I finished writing my second book. Or rather, I finished writing the book except for that last bit. It’s always hard to end a story, to finally cut the cord and prepare the baby for the world. I danced around that last bit for months, knowing the end was near but always having an excuse to avoid it. The book was easy to write since it’s full of sarcasm, a language I speak fluently. As I neared the conclusion, however, that old familiar chanting began in my head: Perfect ending, perfect ending, perfect ending.
An impossible task, said an almost inaudible voice. I pretended to ignore that voice, promising myself I would end the book with a bang. It’ll be the greatest ending in the world. My readers will cry, cheer, yearn for more. I’ll work on it tomorrow. No, tomorrow’s no good.
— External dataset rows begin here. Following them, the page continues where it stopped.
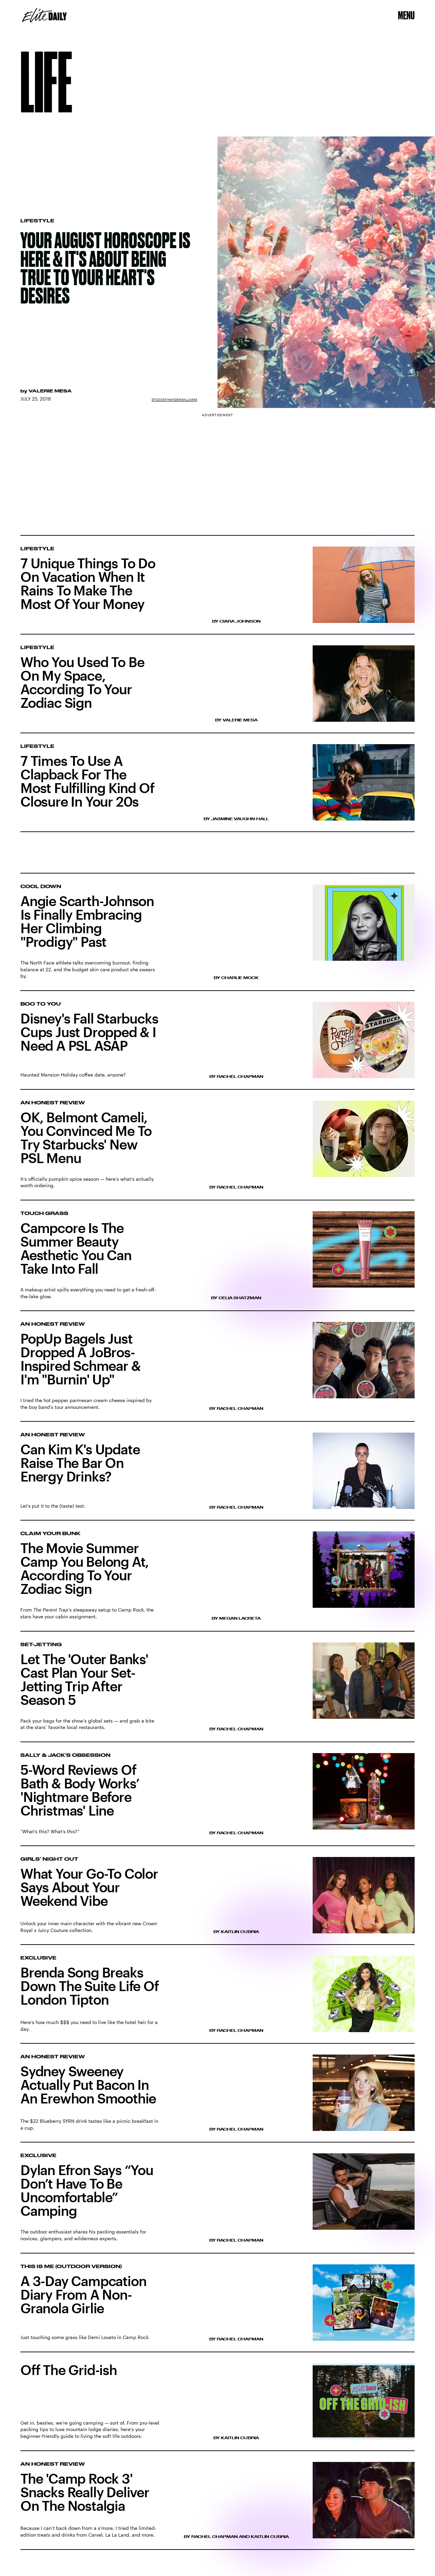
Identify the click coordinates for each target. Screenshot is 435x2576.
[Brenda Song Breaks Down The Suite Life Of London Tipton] (217, 2000)
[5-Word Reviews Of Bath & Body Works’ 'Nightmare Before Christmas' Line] (217, 1799)
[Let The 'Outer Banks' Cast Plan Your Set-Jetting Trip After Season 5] (217, 1692)
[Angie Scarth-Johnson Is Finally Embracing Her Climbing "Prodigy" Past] (217, 932)
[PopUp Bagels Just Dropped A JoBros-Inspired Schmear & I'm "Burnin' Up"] (217, 1372)
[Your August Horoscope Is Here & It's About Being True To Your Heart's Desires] (217, 272)
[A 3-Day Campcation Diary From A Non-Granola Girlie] (217, 2308)
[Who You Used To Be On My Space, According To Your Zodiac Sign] (217, 689)
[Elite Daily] (44, 15)
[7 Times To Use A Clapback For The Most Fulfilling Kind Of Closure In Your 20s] (217, 788)
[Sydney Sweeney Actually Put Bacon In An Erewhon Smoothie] (217, 2098)
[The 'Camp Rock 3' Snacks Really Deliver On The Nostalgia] (217, 2506)
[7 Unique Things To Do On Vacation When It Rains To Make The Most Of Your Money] (217, 585)
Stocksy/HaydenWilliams (174, 400)
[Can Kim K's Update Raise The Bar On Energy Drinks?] (217, 1477)
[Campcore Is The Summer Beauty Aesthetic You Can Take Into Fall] (217, 1261)
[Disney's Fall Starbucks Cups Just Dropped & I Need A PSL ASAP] (217, 1046)
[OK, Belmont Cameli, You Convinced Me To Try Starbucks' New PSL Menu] (217, 1150)
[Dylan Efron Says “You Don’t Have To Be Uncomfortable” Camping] (217, 2203)
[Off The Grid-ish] (217, 2407)
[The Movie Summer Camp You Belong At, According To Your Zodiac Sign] (217, 1581)
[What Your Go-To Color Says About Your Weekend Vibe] (217, 1901)
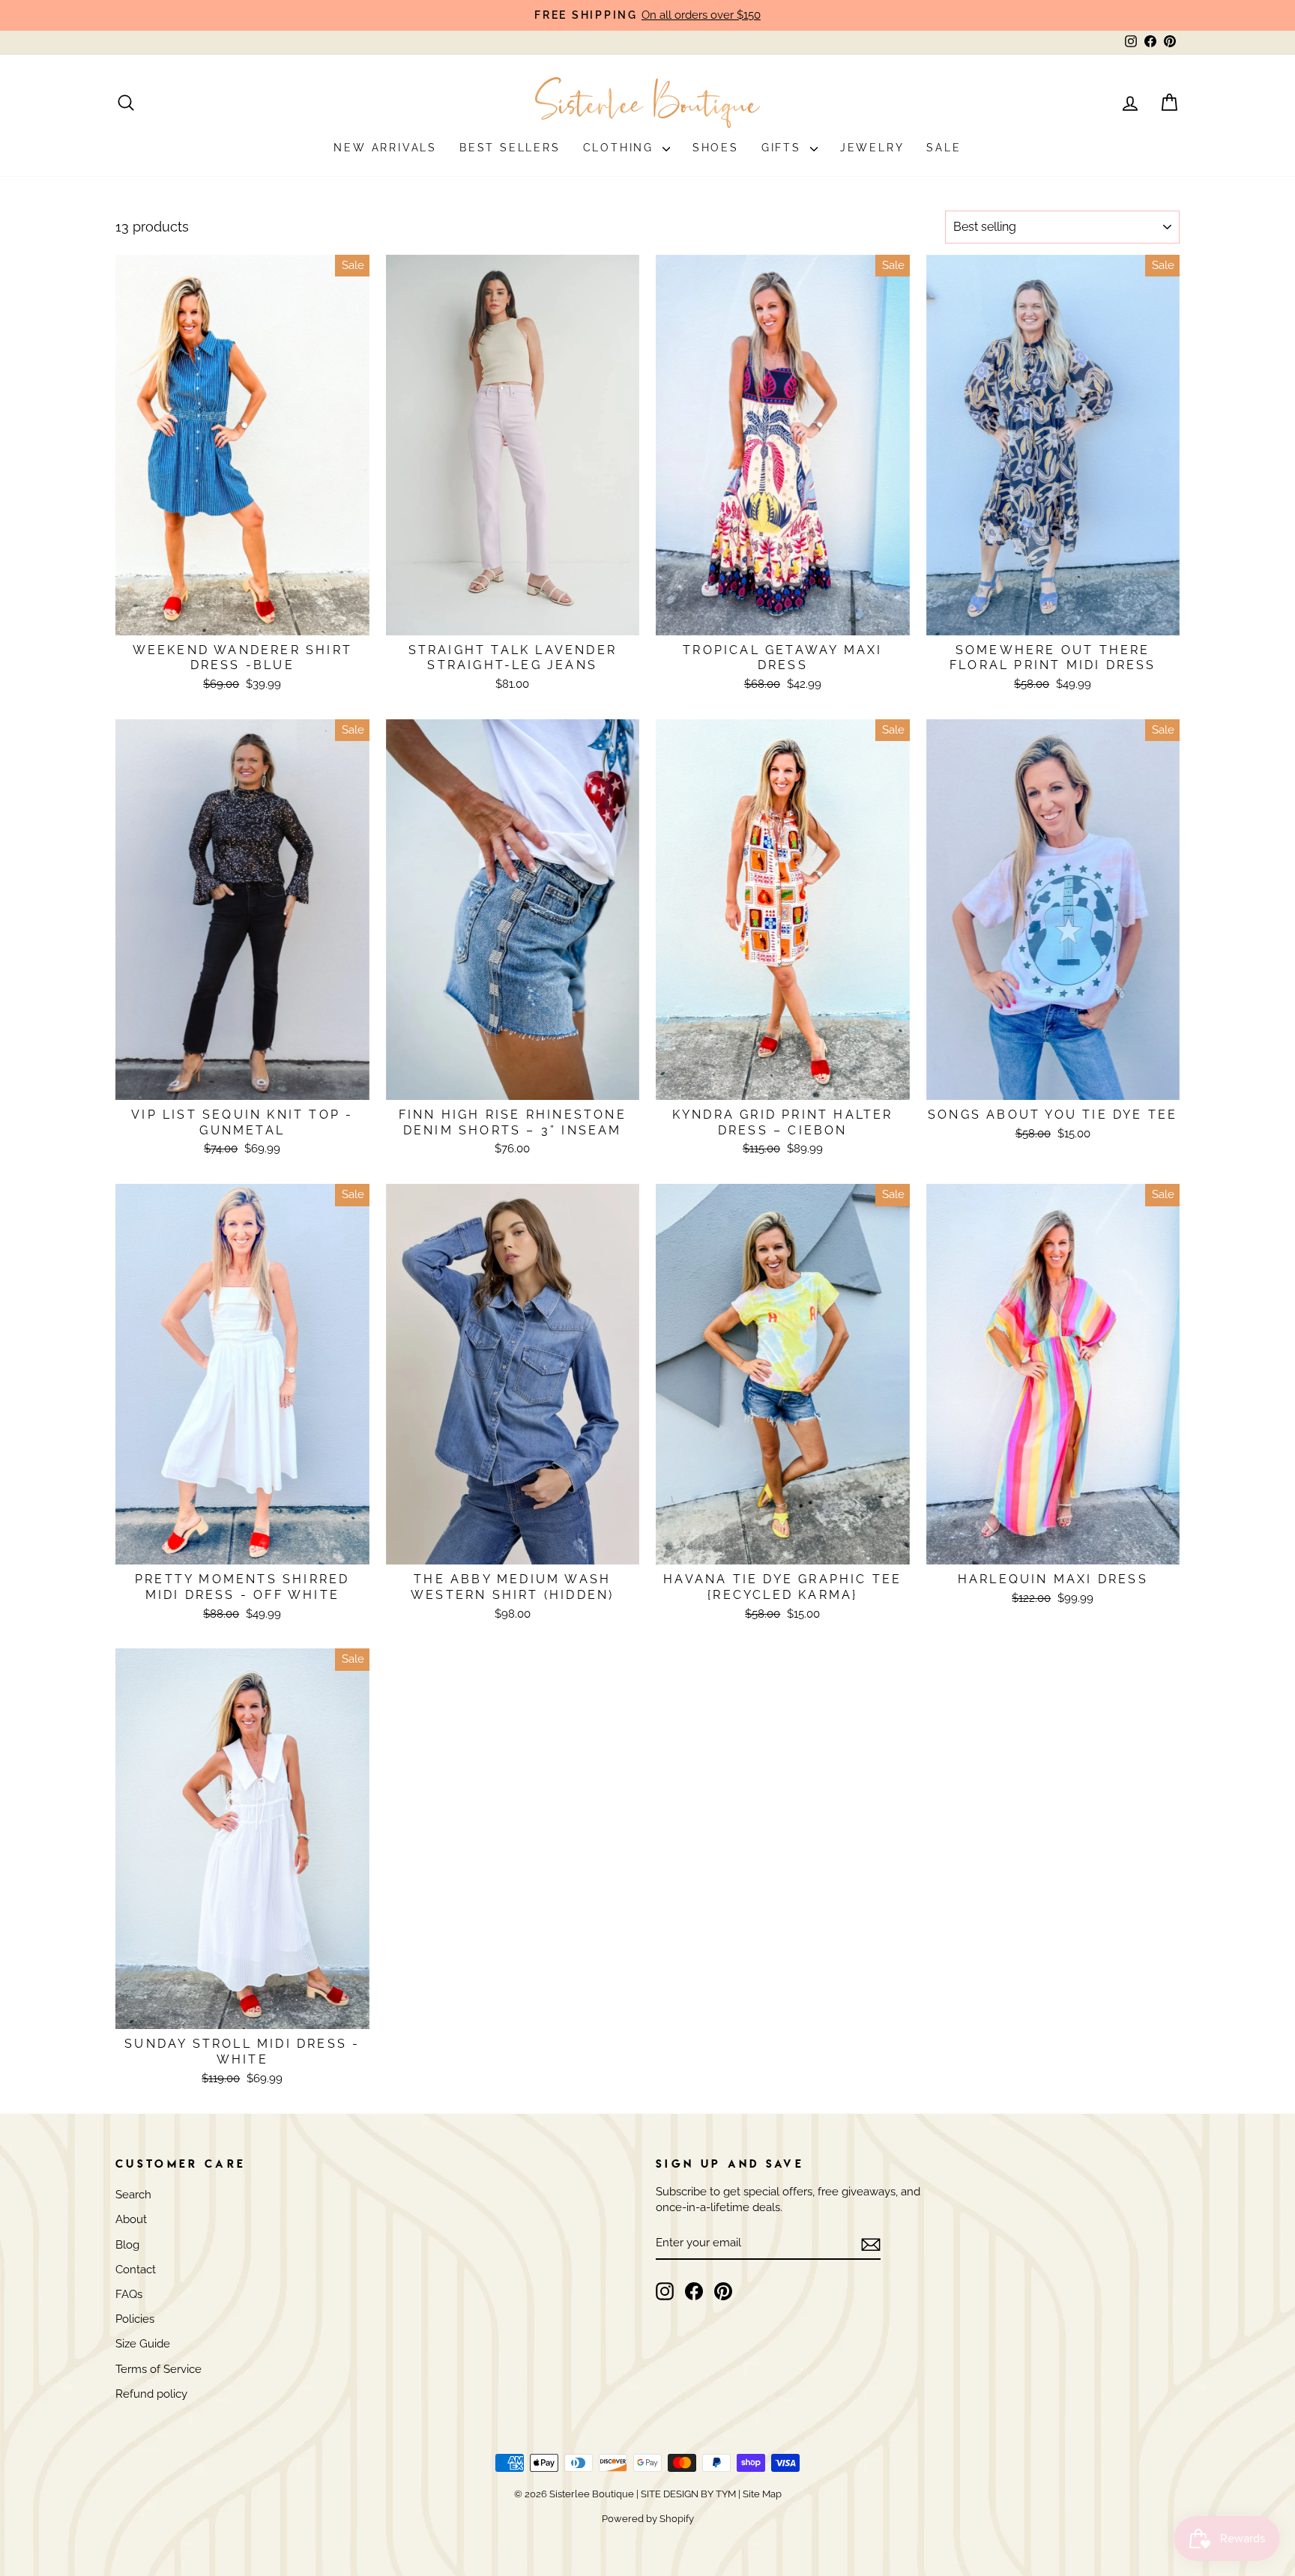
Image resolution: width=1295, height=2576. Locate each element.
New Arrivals (385, 148)
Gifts (783, 148)
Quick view (242, 616)
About (131, 2219)
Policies (134, 2319)
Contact (135, 2269)
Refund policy (151, 2394)
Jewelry (872, 148)
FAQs (128, 2294)
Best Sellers (510, 148)
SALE (943, 148)
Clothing (621, 148)
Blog (127, 2245)
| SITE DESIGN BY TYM (686, 2494)
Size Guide (142, 2343)
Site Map (761, 2494)
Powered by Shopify (648, 2518)
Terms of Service (158, 2369)
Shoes (715, 148)
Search (133, 2194)
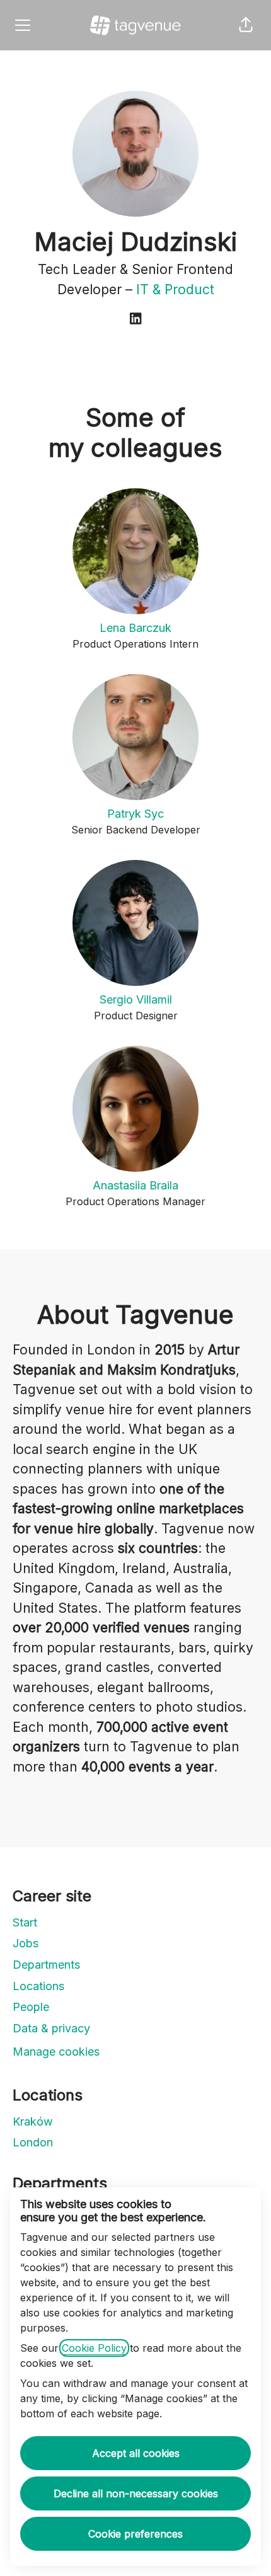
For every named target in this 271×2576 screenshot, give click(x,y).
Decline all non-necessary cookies (136, 2493)
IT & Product (175, 289)
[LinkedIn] (135, 319)
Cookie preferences (135, 2533)
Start (25, 1922)
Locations (38, 1986)
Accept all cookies (136, 2453)
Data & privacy (51, 2028)
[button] (245, 25)
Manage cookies (56, 2051)
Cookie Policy (94, 2348)
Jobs (25, 1943)
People (31, 2006)
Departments (46, 1964)
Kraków (33, 2121)
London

Maybe next week. Next week turns out to be a busy week. Then there are holidays and birthdays and…..well, a little video gaming (hides face in shame)….and books to be read, and thoughts to be thunk. It all just adds up.
I have a manuscript graveyard, a garden of nearly complete stories, each having met its fate through umbilical rot. Each story had dozens of lives inside, characters with feelings and histories who depended on me for closure. I failed them. Decades have gone by. I still promise myself that I will bring them all back to life and finally set them free. Perhaps I will.
I already made a commitment to move each new child through swiftly, from beginning to end, and send them on their way. To honor that commitment, I first have to admit to myself that there may not be a bang. The ending, I have to accept, may be completely anticlimactic. As Nike says, “Just do it.”
To my readers (if my readers ever read my blog), I apologize in advance. I can’t promise a fireworks show at the end of every book. I will do my best, but I need to keep the line moving. That means everyone out of the pool as quickly as possible. No loitering.